Türkiye’ de müzik ve sanat alanında üretilenlerin bir kısmı Osmanlı sarayından geldi. Saray, Tanzimat döneminde biraz Batı’ya yüzünü çevirdi. Cumhuriyet döneminde ise koparak tamamen batı müziğine yöneldi. Buradaki konsept şudur; evrensel anlamda evrensel bir elbise giymiş günümüzdeki müziğin dünyada kabul görmesi. 

Herhangibir Dede Efendi şarkısı güzel olabilir bize göre, ama onu evrensel anlamda yorumlanma şansı yok. Çünkü tek sesli.  Cumhuriyetin  prensiplerinden birisi de çok sesli bir Türk Müziği yaratmak. Bu müziğin çağdaş ve evrensel sahnede yerini almasını sağlamak. 
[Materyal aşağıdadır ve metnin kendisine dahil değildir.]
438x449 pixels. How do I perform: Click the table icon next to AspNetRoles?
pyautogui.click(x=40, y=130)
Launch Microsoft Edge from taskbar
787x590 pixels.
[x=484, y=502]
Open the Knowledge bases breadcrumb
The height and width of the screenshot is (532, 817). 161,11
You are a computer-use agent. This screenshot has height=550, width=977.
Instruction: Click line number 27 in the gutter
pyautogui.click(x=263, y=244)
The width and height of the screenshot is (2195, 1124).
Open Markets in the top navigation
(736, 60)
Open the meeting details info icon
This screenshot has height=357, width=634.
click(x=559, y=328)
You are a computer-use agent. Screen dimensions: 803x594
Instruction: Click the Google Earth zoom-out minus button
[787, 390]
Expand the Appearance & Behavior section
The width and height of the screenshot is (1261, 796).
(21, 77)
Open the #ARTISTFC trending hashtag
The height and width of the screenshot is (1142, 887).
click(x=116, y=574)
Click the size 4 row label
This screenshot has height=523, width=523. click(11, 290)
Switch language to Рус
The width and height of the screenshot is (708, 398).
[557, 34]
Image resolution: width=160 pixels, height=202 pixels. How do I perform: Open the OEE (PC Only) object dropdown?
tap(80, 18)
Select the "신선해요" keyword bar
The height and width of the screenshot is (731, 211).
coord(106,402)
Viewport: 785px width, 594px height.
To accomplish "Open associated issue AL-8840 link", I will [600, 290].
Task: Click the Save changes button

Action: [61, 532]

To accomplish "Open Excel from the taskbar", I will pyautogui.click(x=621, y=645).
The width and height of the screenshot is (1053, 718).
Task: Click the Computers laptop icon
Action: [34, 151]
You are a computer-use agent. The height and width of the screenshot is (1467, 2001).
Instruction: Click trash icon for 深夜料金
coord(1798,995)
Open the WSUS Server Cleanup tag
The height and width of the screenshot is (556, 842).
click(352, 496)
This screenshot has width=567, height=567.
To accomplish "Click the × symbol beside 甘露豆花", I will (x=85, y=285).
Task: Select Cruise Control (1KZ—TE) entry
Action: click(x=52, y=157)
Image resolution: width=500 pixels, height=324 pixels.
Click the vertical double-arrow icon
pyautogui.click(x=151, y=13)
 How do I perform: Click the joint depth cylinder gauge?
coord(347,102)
Bunun için Cumhuriyet’in ilk yıllarında belli yetenekteki gençleri yurt dışına gönderdiler, bu işin püf noktalarını öğrensinler diye; yani çok sesli müzik sistemini. Bunlardan  şunları sayabiliriz: Ahmet Adnan Saygun, Ulvi Cemal Erkin (Gazi’de benim piyano hocamdı), Hasan Ferit Alnar, Cemal Reşit Rey, Nüvit Kodallı. Bunlar kendilerine Rus Beşleri’ne özenerek “Türk Beşleri” diye isim koydular. Yurt dışına gönderilenlerin çoğu Paris’te  okudu, ama Viyana’da ve Hollanda’da okuyanlar da vardı. Tahsillerini tamamladıktan sonra memlekete geri döndüler ve Cumhuriyet’in kuruluş prensiplerine göre eserler vermeye başladılar. Nedir bu prensipler? Çok sesli olacak, Batılı insanın kulaklarına yabancı gelmeyecek, batı enstrümanları kullanılacak. 

Bizim yerli enstrümanların kullanılması gibi bir yaklaşım yoktu. Daha sonraki yıllarda bunların kullanılması gündeme geldi. Batılı eserler halkı şoke etti. Hatta o meşhur hikâye vardır “Sivas Sivas olalı böyle zulum görmedi” diye. Halkımız haklıydı. Çünkü o süreçte bir hata daha yaptılar. Bazı türküleri çok sesli olarak yorumladılar. Bunları Batılı anlamda şan dersi almış solistlerimiz söylüyordu ama benim bile tüylerim diken diken oluyordu.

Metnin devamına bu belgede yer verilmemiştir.